这是章树和李木槿在一起过的第一个年,两人无论干什么都凑的近近的。章奶奶看了也只笑笑不点破,心里已经在想那还没影儿的大胖娃娃了。
余小六二十九那天去他大哥家吃了一顿饭,算是提前把团圆饭吃了,吃完了饭他就又回章树家了。
三十这天一大早,章奶奶和李木槿就一人扎了一条围裙在灶台干活。整个院子都充斥着肉香味,各种食材经过他们的手往外端,都让人垂涎三尺。
章树挑着箩筐跟在章爷爷后面去祠堂祭祖,一边的里面放了一小壶酒,一块腊肉,一条腊鱼,一只烧鸡还有几个果盘糕点,另一边则放着一些香烛金箔纸钱,今年赚了钱,祖宗也得沾点光啊。余小六跟着一起,只不过到了祠堂就去找他阿父了。
章树在祠堂大门口见到了章安,他也提了个篮子,正在和其他人说话。章爷爷也看见了他,叹了口气走了过去,“老二。”
“爹,阿树,你们来啦。”章安一脸笑意,好像看见他们是一件多么让人高兴的事情,但他却宁愿绕过章家院子也不进去叫一声爹娘。
章树知道他惯会装样子,于是也笑着打了声招呼,“二叔,阿槐阿杨来了吗?”
“他们在家里帮你二婶。自从上次生病,一直没太好,路又远,我就让他们留在家里了。”章安长嘘短叹,声音却出奇的大,还特别强调了生病和路远。
果然,就有村民小声议论起来,无非是说一些两老心狠,侄子忘恩负义,养大了就成白眼狼之类的话。
说这种话的人,都是离开比较远的,什么都不清楚,光凭几句话就自以为是下结论的人。而这样的人,大多也没什么本事。
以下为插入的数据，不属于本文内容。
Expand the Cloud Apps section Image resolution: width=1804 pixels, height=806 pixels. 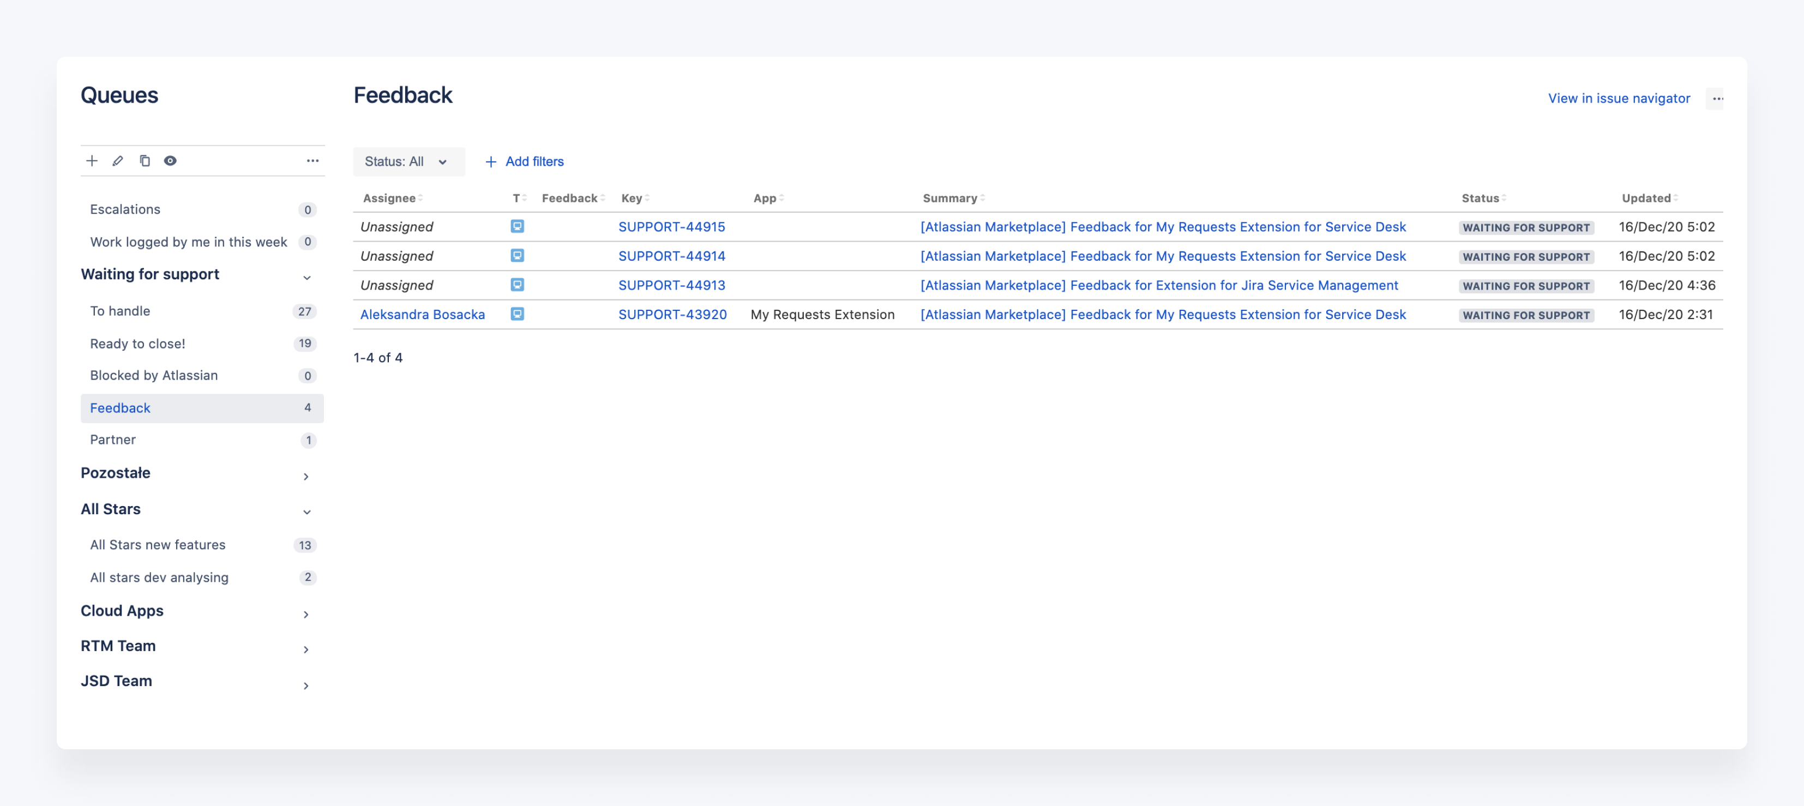[306, 614]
章树只直勾勾地盯着他们一会,他们便忙不迭的拎着篮子进去了。
章安见外面没人了,脸上的笑就收敛了,理也不理他们径直走了进去。
章树唤了声有点难过的章爷爷,两人也一起走了进去。
祠堂中间有个大大的天井,大家从两边的有序的走到大厅里。最前头摆着一百多块牌位,案桌上点着香烛,摆着贡品,看上去有点吓人。
中间摆着四排连着的宽凳,这是让众人摆篮子用的。章树寻了个角落位置正准备往上放,就被村长叫住了。
村长指了指第一排最中间的位置,“章树放这来,今年你家的贡品最好,得让祖宗们先尝尝你家的。吃的好了,来年降下福泽,也好叫大伙儿沾沾你家的光。”
有些汉子就笑了起来,有人则撇了下嘴巴,有点不屑的样子。